ON BEHALF OF THE APPELLEE GENERAL KAGAN: Mr. Chief Justice and may it please the Court:

I have three very quick points to make about the government position. The first is that this issue has a long history. For over 100 years Congress has made a judgment that corporations must be subject to special rules when they participate in elections and this Court has never questioned that judgment.

Number two –

JUSTICE SCALIA: Wait, wait, wait, wait. We never questioned it, but we never approved it, either.  And we gave some really weird interpretations to the Taft-Hartley Act in order to avoid confronting the question.

GENERAL KAGAN: I will repeat what I said, Justice Scalia: For 100 years this Court, faced with many opportunities to do so, left standing the legislation that is at issue in this case — first the contribution limits, then the expenditure limits that came in by way of Taft-Hartley — and then of course in Austin specifically approved those limits.

JUSTICE SCALIA: I don’t understand what you are saying. I mean, we are not a self — self-starting institution here. We only disapprove of something when somebody asks us to. And if there was no occasion for us to approve or disapprove, it proves nothing whatever that we didn’t disapprove it.

GENERAL KAGAN: Well, you are not a self-starting institution. But many litigants brought many cases to you in 1907 and onwards and in each case this Court turns down, declined the opportunity, to invalidate or otherwise interfere with this legislation.

JUSTICE KENNEDY: But that judgment was validated by Buckley’s contribution-expenditure line. And you’re correct if you look at contributions, but this is an expenditure case. And I think that it doesn’t clarify the situation to say that for100 years — to suggest that for 100 years we would have allowed expenditure limitations, which in order to work at all have to have a speaker-based distinction, exemption from media, content-based distinction, time-based distinction.

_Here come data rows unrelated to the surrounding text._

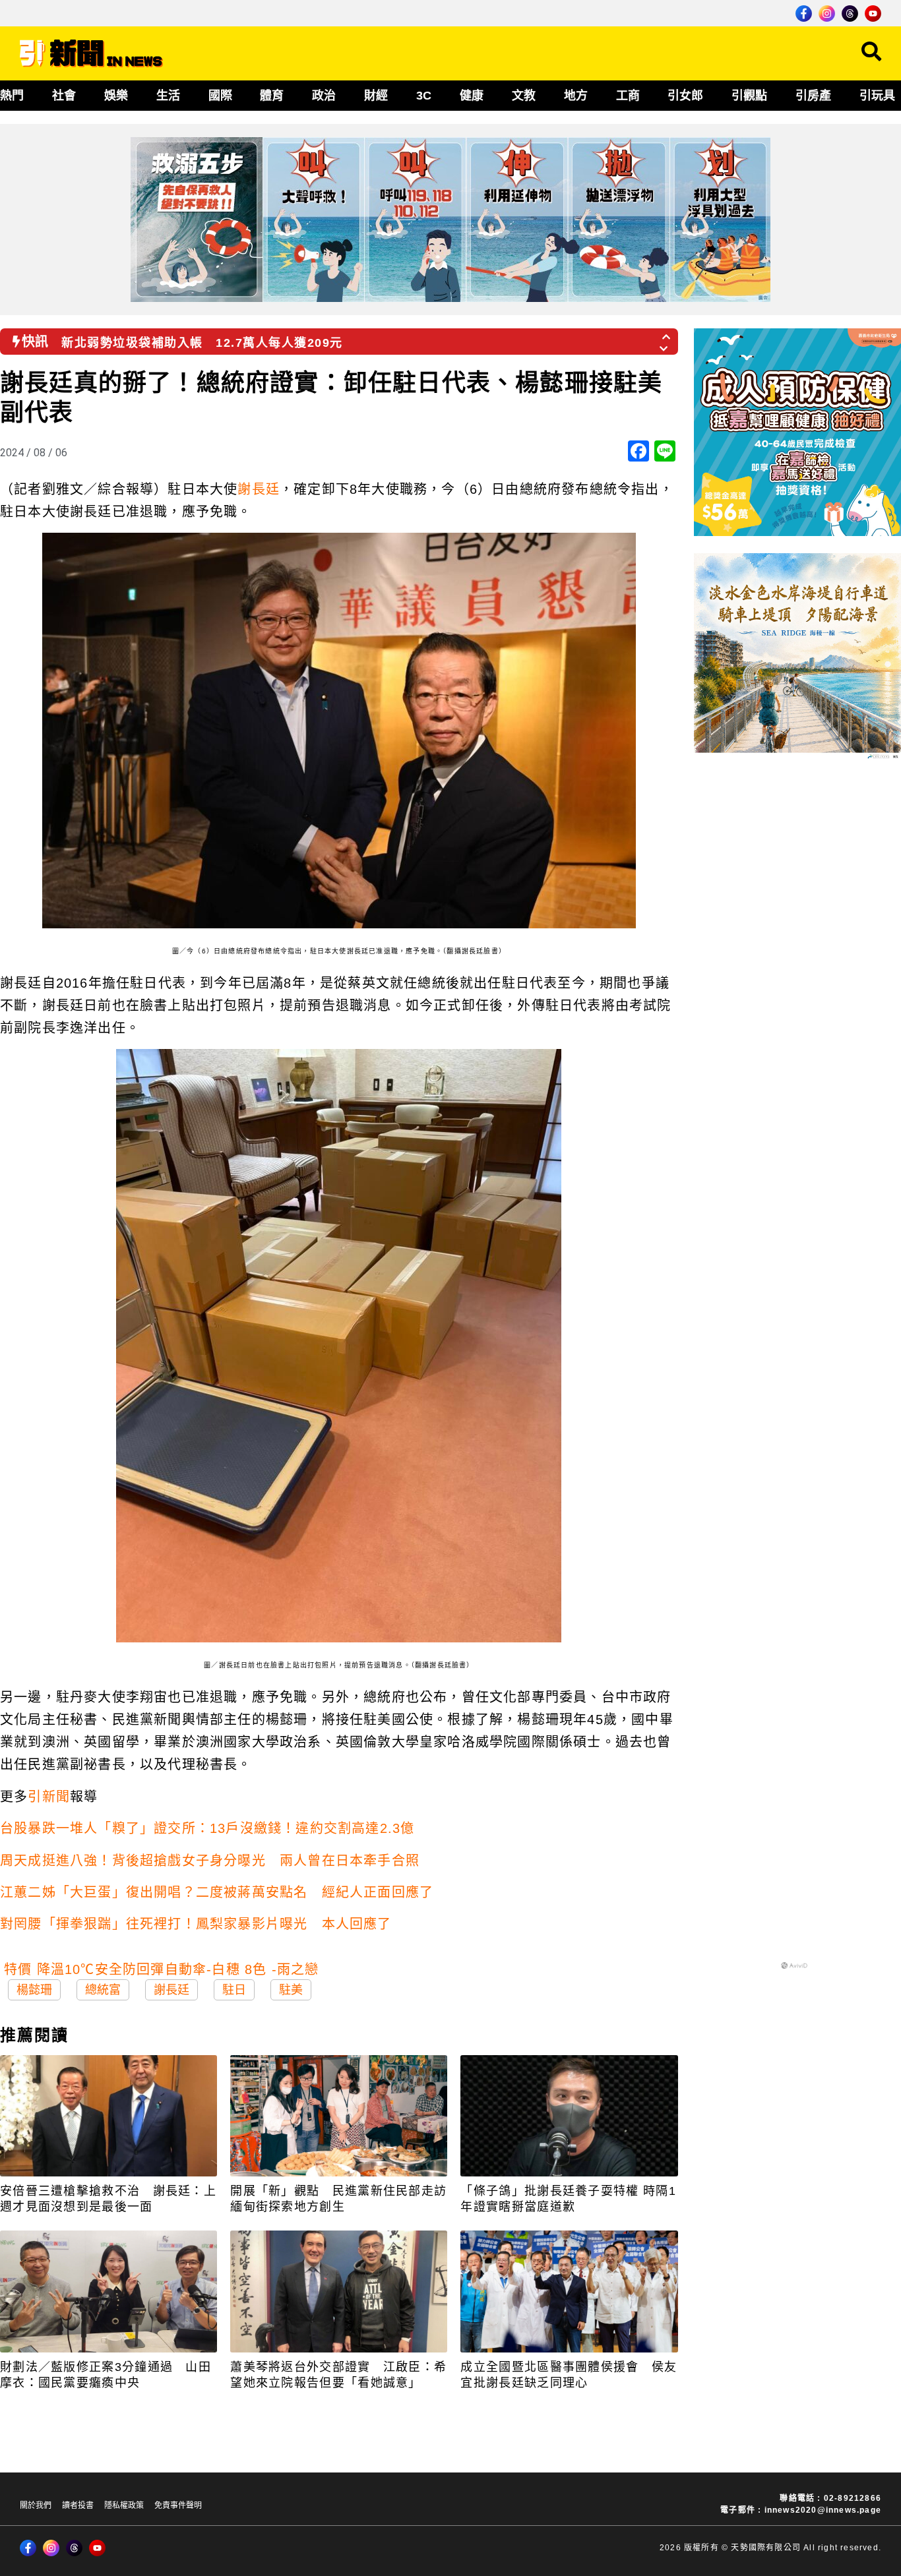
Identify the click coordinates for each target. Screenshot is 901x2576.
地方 (576, 95)
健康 (471, 95)
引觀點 (749, 95)
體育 (272, 95)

We’ve never allowed that.

In fact, the crux of the case was the issue of limiting expenditures as an expression of political speech, not contributions.  Kagan started off her argument by misconstruing the issue and then offering a factually incorrect reading of precedent.  Both Scalia and Kennedy objected to it before Kagan even had time to get the argument completed, although as the transcript notes, she didn’t pay much attention to them.

Without any judicial experience, Kagan has to rely on her performance at the Court as Solicitor General over a short period of fifteen months — and at best, it’s mixed.